Brief: Copy every line of the items below that contains the string "size", matching case exactly.

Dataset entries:
>>>>>

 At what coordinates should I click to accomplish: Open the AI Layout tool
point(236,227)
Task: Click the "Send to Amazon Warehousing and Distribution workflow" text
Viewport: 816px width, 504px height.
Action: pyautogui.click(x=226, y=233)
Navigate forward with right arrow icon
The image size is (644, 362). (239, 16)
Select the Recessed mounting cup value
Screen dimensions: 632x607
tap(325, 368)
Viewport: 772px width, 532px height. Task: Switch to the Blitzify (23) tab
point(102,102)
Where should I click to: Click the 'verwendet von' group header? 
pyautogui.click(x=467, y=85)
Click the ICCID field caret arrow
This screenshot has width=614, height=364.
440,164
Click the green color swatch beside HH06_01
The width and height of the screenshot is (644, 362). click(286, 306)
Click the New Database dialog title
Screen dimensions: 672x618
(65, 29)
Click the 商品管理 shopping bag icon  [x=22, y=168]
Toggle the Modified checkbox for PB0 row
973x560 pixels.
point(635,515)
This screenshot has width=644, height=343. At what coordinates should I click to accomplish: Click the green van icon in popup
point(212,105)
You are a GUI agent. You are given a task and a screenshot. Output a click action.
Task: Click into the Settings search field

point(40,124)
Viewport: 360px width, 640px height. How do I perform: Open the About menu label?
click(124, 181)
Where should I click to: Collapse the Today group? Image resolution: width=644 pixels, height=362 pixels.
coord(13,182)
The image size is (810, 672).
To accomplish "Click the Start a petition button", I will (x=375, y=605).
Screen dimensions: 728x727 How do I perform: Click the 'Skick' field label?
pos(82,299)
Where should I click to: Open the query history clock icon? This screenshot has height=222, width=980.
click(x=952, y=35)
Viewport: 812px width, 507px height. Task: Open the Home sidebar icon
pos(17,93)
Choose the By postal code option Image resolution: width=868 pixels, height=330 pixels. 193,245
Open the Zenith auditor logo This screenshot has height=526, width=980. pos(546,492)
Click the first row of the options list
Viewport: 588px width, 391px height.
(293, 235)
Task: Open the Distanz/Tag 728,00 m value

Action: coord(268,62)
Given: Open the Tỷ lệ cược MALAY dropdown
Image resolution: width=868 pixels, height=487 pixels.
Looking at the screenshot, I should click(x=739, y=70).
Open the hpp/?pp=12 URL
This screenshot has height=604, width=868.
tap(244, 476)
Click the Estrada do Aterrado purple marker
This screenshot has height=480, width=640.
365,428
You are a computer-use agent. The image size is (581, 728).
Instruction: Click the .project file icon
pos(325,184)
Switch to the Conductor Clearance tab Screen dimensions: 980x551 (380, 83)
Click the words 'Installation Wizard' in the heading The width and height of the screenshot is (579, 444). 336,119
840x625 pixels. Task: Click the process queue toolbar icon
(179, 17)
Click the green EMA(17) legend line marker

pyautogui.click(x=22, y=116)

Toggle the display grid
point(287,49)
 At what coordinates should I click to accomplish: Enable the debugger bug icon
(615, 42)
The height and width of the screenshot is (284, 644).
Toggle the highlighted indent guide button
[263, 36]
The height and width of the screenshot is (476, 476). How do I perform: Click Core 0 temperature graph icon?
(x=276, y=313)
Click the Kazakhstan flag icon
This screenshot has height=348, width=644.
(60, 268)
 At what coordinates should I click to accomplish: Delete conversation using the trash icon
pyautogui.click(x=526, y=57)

<<<<<

Result of this exercise:
The image size is (644, 362). (239, 16)
The image size is (810, 672).
You are a computer-use agent. The image size is (581, 728).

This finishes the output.